TASK TO CARRY OUT:
Below are some entries. Repeat exactly the lines from the one with "Click the divider line below Bredde row" through the one with "Click the page number 1 label", and only those.

RECORDS SUPPLIED:
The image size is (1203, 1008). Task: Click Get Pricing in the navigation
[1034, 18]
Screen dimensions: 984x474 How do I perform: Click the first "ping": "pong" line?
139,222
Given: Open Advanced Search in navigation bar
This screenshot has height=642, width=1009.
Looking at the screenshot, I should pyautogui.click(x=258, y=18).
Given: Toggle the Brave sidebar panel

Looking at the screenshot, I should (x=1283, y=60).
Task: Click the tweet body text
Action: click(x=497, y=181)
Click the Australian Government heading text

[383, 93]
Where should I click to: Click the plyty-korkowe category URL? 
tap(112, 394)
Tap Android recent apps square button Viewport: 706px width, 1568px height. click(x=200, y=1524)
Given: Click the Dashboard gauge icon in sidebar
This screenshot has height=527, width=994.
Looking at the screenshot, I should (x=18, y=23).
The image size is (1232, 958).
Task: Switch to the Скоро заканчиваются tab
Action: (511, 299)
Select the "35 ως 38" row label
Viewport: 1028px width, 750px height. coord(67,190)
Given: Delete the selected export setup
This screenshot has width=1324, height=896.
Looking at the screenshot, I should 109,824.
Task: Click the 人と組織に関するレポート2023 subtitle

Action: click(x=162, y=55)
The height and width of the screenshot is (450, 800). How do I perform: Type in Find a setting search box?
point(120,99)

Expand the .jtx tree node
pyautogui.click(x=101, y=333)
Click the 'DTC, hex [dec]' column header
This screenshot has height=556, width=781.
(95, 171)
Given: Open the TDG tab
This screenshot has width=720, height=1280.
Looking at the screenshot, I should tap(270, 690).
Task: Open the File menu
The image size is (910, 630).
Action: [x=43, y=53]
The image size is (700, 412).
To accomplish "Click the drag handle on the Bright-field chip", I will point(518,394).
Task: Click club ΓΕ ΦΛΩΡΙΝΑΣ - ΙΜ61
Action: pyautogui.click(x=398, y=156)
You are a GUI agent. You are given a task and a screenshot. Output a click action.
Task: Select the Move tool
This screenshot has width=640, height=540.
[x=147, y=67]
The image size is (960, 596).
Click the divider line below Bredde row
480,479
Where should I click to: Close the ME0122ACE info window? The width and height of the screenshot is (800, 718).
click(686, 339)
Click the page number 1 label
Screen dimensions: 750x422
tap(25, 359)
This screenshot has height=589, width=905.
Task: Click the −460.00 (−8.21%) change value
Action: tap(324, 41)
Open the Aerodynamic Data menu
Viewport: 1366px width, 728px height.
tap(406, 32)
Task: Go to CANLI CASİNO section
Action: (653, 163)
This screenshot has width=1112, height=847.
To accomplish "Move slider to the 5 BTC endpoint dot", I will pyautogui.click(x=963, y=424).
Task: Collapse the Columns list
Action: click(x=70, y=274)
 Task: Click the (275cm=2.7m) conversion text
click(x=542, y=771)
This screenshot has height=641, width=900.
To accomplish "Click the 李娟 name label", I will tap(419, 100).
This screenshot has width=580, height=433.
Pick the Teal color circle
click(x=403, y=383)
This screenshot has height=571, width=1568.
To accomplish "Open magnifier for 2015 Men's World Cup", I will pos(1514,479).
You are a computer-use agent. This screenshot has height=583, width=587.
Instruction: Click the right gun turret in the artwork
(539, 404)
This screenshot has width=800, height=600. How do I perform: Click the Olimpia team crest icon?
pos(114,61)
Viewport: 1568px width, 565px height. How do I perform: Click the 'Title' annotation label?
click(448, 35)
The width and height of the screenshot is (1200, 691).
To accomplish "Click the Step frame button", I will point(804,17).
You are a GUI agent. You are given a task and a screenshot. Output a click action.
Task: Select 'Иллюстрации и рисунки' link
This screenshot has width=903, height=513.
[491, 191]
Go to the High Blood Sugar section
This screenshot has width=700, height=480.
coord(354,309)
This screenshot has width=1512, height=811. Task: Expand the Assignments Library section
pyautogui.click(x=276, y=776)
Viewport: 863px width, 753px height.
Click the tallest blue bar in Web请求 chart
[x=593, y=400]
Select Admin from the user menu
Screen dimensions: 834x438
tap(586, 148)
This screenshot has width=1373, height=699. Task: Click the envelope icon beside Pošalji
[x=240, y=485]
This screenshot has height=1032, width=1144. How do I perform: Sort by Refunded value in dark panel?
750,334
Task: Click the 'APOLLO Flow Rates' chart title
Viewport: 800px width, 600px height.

ANSWER TO THE PROBLEM:
Click the divider line below Bredde row
480,479
Where should I click to: Close the ME0122ACE info window? The width and height of the screenshot is (800, 718).
click(686, 339)
Click the page number 1 label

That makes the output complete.